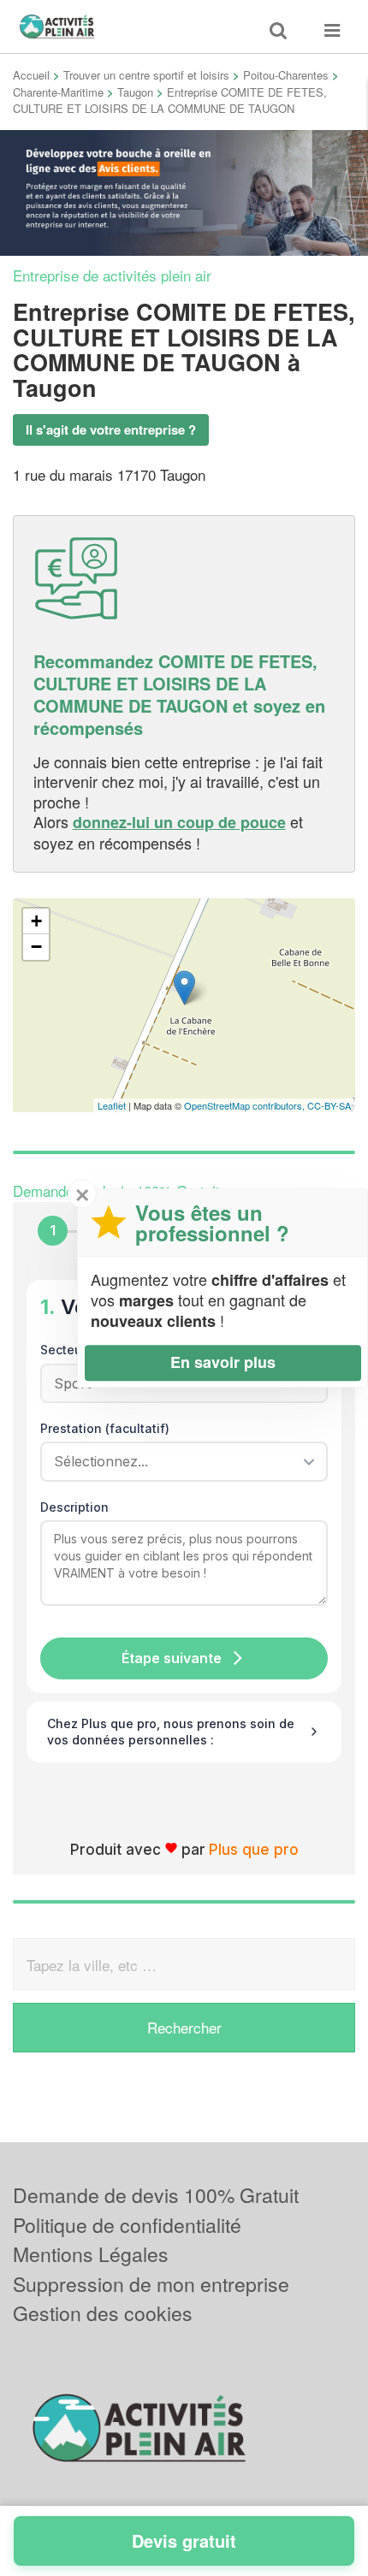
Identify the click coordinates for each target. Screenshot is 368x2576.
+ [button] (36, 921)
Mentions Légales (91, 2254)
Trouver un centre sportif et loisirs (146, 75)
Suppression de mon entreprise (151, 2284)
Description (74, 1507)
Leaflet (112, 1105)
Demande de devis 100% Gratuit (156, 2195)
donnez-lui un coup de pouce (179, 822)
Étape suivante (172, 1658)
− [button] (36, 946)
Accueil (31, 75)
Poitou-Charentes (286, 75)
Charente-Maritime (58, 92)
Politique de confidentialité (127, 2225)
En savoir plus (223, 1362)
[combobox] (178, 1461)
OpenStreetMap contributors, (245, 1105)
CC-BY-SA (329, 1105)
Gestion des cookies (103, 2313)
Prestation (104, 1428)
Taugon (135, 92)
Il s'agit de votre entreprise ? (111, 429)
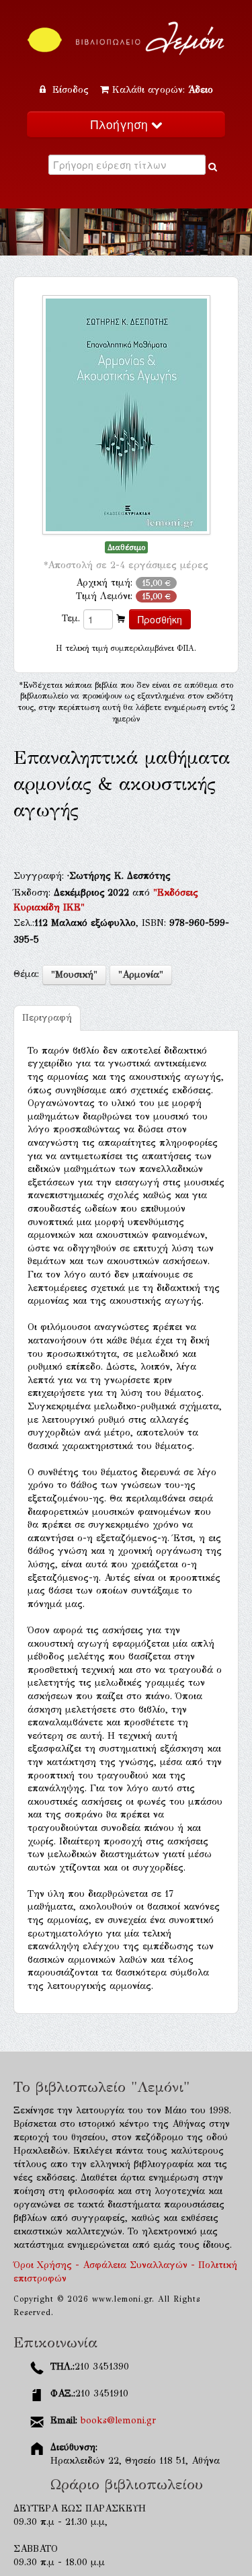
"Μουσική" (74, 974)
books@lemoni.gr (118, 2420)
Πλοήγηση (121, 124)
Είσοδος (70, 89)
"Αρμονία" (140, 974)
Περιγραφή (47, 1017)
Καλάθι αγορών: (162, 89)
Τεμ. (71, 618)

TASK GOAL:
The line that contains "Étape suivante (172, 1658)" opens the part to copy, and the last line of the records closes it; set down those lines exactly, pictures excluded.

EXPECTED OUTPUT:
Étape suivante (172, 1658)
− [button] (36, 946)
Accueil (31, 75)
Poitou-Charentes (286, 75)
Charente-Maritime (58, 92)
Politique de confidentialité (127, 2225)
En savoir plus (223, 1362)
[combobox] (178, 1461)
OpenStreetMap contributors, (245, 1105)
CC-BY-SA (329, 1105)
Gestion des cookies (103, 2313)
Prestation (104, 1428)
Taugon (135, 92)
Il s'agit de votre entreprise ? (111, 429)
"Μουσική" (74, 974)
books@lemoni.gr (118, 2420)
Πλοήγηση (121, 124)
Είσοδος (70, 89)
"Αρμονία" (140, 974)
Περιγραφή (47, 1017)
Καλάθι αγορών: (162, 89)
Τεμ. (71, 618)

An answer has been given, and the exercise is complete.